= Requirement =
Beginning at the line that contains "This screenshot has width=658, height=410.", write out each remaining line of the entries below exactly as it stands.

*** Data to use Section Begins ***

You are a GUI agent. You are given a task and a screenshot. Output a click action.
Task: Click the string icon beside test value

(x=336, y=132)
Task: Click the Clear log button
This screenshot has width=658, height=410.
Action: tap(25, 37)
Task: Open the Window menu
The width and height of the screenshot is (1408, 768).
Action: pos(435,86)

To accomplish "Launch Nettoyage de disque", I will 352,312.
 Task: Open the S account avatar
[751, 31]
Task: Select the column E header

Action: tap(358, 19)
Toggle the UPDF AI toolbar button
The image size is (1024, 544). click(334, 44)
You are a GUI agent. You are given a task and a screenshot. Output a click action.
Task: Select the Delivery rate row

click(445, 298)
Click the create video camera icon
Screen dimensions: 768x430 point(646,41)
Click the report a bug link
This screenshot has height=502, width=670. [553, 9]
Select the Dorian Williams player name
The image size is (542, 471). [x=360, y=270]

*** Data to use Section Ends ***

= Answer box =
This screenshot has width=658, height=410.
Action: tap(25, 37)
Task: Open the Window menu
The width and height of the screenshot is (1408, 768).
Action: pos(435,86)

To accomplish "Launch Nettoyage de disque", I will 352,312.
 Task: Open the S account avatar
[751, 31]
Task: Select the column E header

Action: tap(358, 19)
Toggle the UPDF AI toolbar button
The image size is (1024, 544). click(334, 44)
You are a GUI agent. You are given a task and a screenshot. Output a click action.
Task: Select the Delivery rate row

click(445, 298)
Click the create video camera icon
Screen dimensions: 768x430 point(646,41)
Click the report a bug link
This screenshot has height=502, width=670. [553, 9]
Select the Dorian Williams player name
The image size is (542, 471). [x=360, y=270]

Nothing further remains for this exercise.